Recrudescence du paludisme

L’Afrique subsaharienne s’est fixé comme objectif de rattraper son retard en terme d’infrastructures hydroélectriques. Les projets de barrages, comme en Éthiopie, se multiplient : 2 000 existent déjà, 200 autres sont en cours de construction pour répondre aux besoins énergétiques grandissants des pays. La République Démocratique du Congo a lancé le projet de Grand Inga, sur les rives du fleuve Congo. Il pourrait devenir le plus grand barrage du monde et produire deux fois plus d’électricité que celui des Trois-Gorges, en Chine.

Seulement voilà, une recrudescence de cas de paludisme à proximité de ces installations géantes a été observée. Les larves du moustique porteur de la maladie prolifèrent dans l’eau de ces réservoirs de plus en plus nombreux.
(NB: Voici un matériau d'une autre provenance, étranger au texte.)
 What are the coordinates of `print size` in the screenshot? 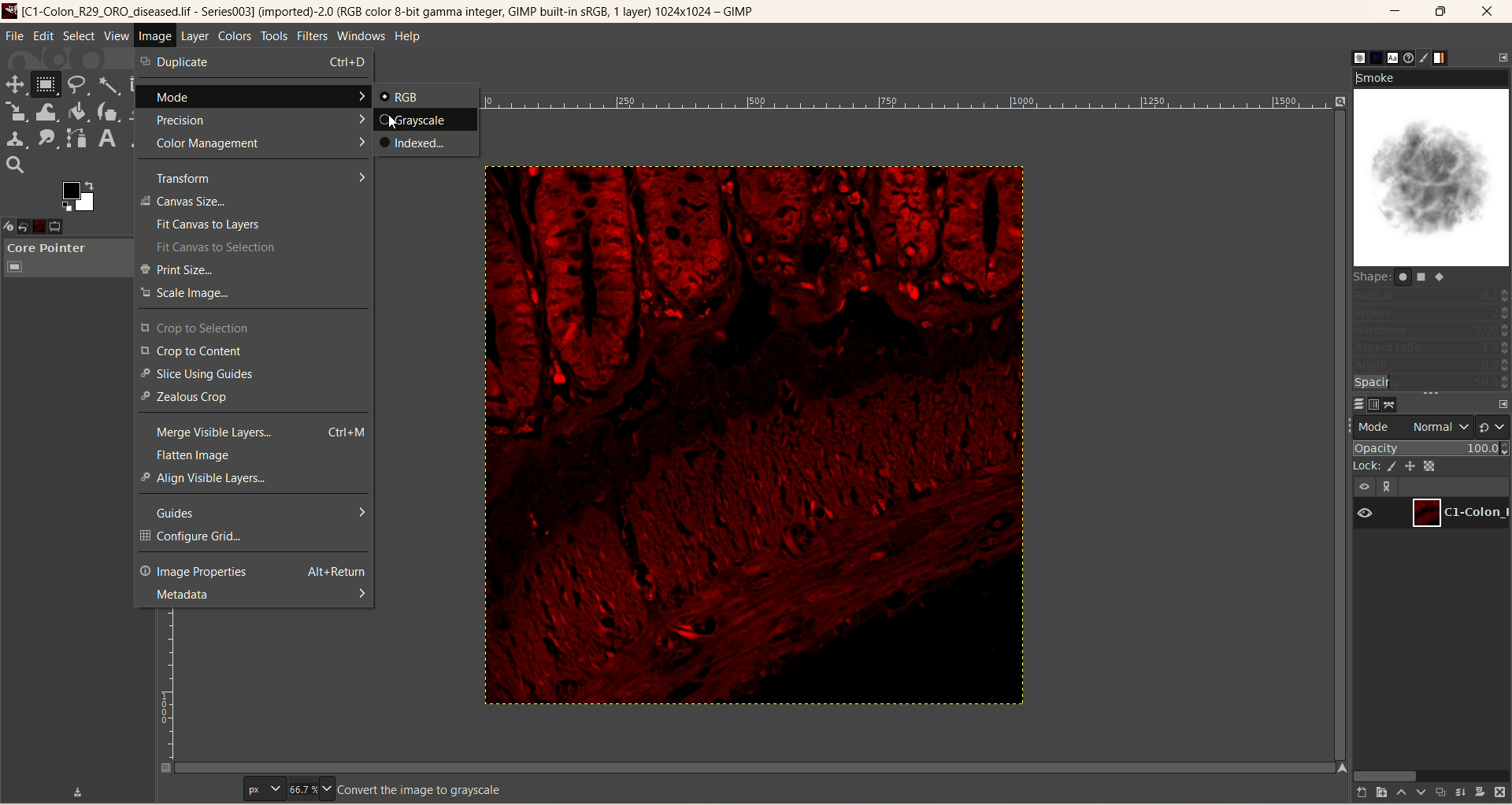 It's located at (257, 271).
La localisation des barrages, la taille des leurs réservoirs ou encore l’introduction de poissons se nourrissant de larves font partie des options existantes pour limiter la prolifération, selon des chercheurs. Ils estiment qu’il est grand temps d’agir.

 

Une recrudescence de cas de paludisme a été observée près de ces barrages gigantesques.
Selon les chercheurs, il est temps d’en tenir compte dans la construction de ces infrastructures.